Test Results :: Black Pearl

1 - Plain, 2 - Plain (reduced), 3 - Plain (reduced & encased), 4 &5 - w/ Tuxedo, Copper Green, Opal Yellow, Ivory, and Peace

Precision 104 glass and I have not had a very extensive relationship, but I have deep love for this colour. Precision Black Pearl is a really beautiful reducing silver glass colour that reduces to a cloudy and variegated range of blues and greens and even a shiny oilslick that exudes a rainbow of other colours.


To reduce Black Pearl:
Once you've shaped your bead that includes one or more Black Pearl elements, you should let it cool ever so slightly and then turn down your oxygen until you have an orange/yellow candle in your flame but there is still some blue surrounding the candle, and give the bead a little bath in the reduction flame near the top of that orange candle.

As with all reduction colours, it is better to do a few quick passes and check your progress after each one than it is to potentially overdo it. Black Pearl goes blue first, and then progresses through to green and gets cloudier after each pass in the flame. It is not a fast process, so you don't have to be too worried about accidentally overdoing it, but go slow until you get the hang of it.


Black Pearl keeps its reduction under clear, but it does not really develop a mother of pearl look to it.


I did not reduce these beads because I thought that would make it easier to really see the reactions.

Copper Green goes a dark, greyish pink on top of Black Pearl, with a bright yellowish outline. On top of Copper Green, Black Pearl develops a bit of a ragged appearance that  has a faintly pink outline. The Copper Green also takes on a shiny pinkishness all over in this combination.

Opal Yellow on top of Black Pearl develops a dark border which is ringed by a bright silver line. The same reaction appears when the Black Pearl is used on top of the Opal Yellow except that it is inside out -- the silver line is on the inside of the stringer rather than the outside.

Ivory and Black Pearl have the same reaction as Opal Yellow and Black Pearl except that the reaction is stronger and sharper. Like with Opal Yellow, when Black Pearl is used on top of Ivory, you get the same reaction except that it is inside out.

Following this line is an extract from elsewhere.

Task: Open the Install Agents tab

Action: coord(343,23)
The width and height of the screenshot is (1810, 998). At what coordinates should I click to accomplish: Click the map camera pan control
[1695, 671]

On top of Black Pearl, Peace turns yellow. When Black Pearl is used on top of Peace, you can see a little yellow develop on the surface of the Peace.


Here are some fun beads that include Black Pearl:


I used Black Pearl in the background of this mushroom bead, underneath all of the surface decoration, so you can just sort of see it peeking out here and there.

 

These goddess beads are both made from solid Black Pearl. You can see here the cloudy blue reduction and some surface oilslick effect.

 

And finally, these sets are made from Black Pearl and Opal Yellow. I love these two colours together a lot.

May 14, 2015

Test Results :: Absinthe

1 - Plain, 2 - Plain (reduced), 3 - Reduced & Encased, 4 & 5 - w/ Tuxedo, Copper Green, Opal Yellow, Ivory, and Peace

TAG Absinthe was sort of a new experience for me, because I've not used very many reducing silver glasses that behave this way. You can absolutely not use this glass the same way you'd use Double Helix Triton or Gaia. If you just wave this briefly in a reduction flame, nothing at all might happen. It doesn't get shiny, no matter what you do to it.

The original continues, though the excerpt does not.